Caregiver: Kendra
Relationship to Loved One: Mother
Loved One with Epilepsy: JW
Relationship to Caregiver: Son
What is the official diagnosis of your loved one?
First was focal epilepsy, then changed to generalized epilepsy.
What is your definition of epilepsy?
When the brain is overloaded and misfires, causing confusion in the brain which in turn causes your body to (do) abnormal things.
When was your loved one diagnosed with epilepsy?
3 yrs old; he’s almost 7 now.
How did it change your life?
Our life became more stressful as his seizures increased. The medicine and/or seizures changed his behaviors and moods and our two youngest children would pick up on it and act out as well. My husband and I wouldn’t trust anyone to watch our son for fear they couldn’t handle it. We lived very paranoid lives.
What was your initial response of his/her first seizure?
Panic and fear!
What have been some of the BIGGEST challenges you face as a parent/husband/wife/etc.?
Not always agreeing on treatment, doctors, why he is acting a certain way, etc.
What are some of the DAILY challenges you face?
Right now, not many since he is seizure free. But still have to push him to drink water. On cooler days he acts funny (not sure why). Making sure when he’s under someone’s care that they know what to do if he has a seizure and what to look for.
What are some false thoughts about people with epilepsy?
I really have a hard time with people not understanding how serious even 1 seizure can be or that you can die from a seizure.
What is your biggest fear for your loved one?
That he will have a serious or deadly seizure.
Has your loved one had any seizure-related surgery? If so, what was it? Did it help? How did/does this affect you?
No surgery.
Has medication ever controlled the seizure(s) of your loved one – i.e. sometimes medication stops them; sometimes it doesn’t work at all; sometimes it creates a different kind of seizure.
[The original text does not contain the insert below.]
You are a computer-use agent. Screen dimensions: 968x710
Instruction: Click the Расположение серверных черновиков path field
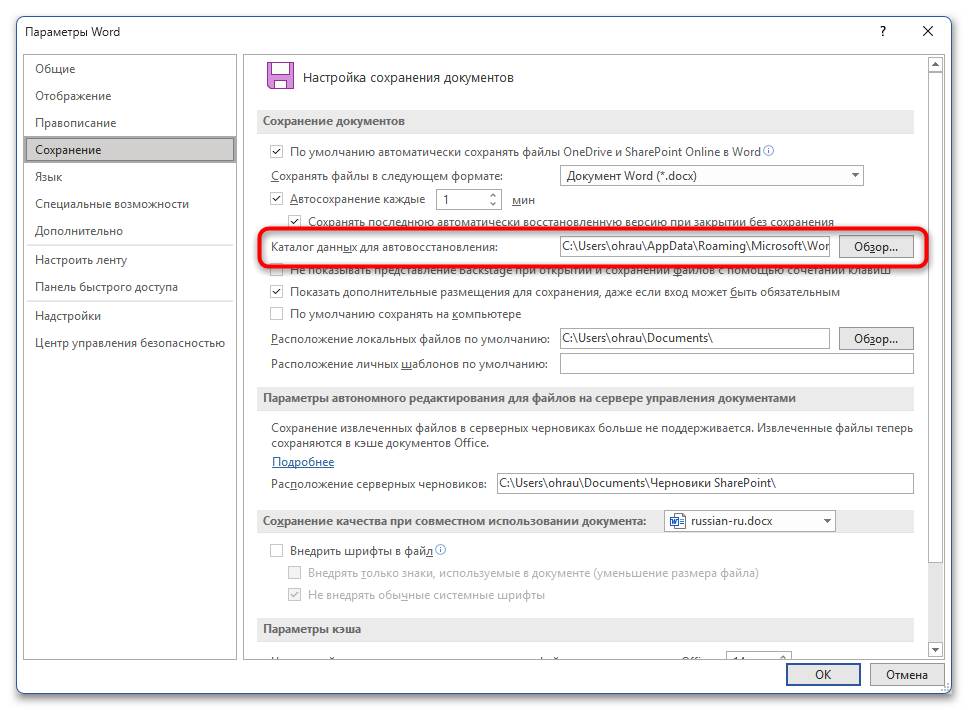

1st medication made his seizures worse and more frequent. When we took it off, his seizures stopped, but of course they have to put him on something, so he is on a lower than average dose of Keppra and has had one simple partial seizure in the last year and half.
Have you seen/heard/personally witnessed any new form(s) of seizure meds? If so, what are they? Do you consent if your loved one is willing to try one or more of these meds?
No, I have not. We are trying to get off of meds. For us we feel the side effects are outweighing the rest.
What are some of the positive changes that have affected your life due to epilepsy, if any?
Brought our family closer. We are a team working together to raise awareness and help our son.
Do you have any encouraging words/hope for people recently diagnosed with epilepsy and/or their loved ones?
You are not alone. There are so many support groups and parents out there going through a similar experience. Best thing we did was research day and night and question everything the doctors wanted to do.
What’s one word you want the general public to think of when they hear the word “epilepsy?”
Fighter.
Is there anything else you want the general public to know about epilepsy?
That is doesn’t matter how many seizures you have or what kind; the risk of injury or death is real and very scary. A lot of people really don’t understand or comprehend this. It may seem that I focus on that part a lot and it’s not something I obsess about, but want people to realize.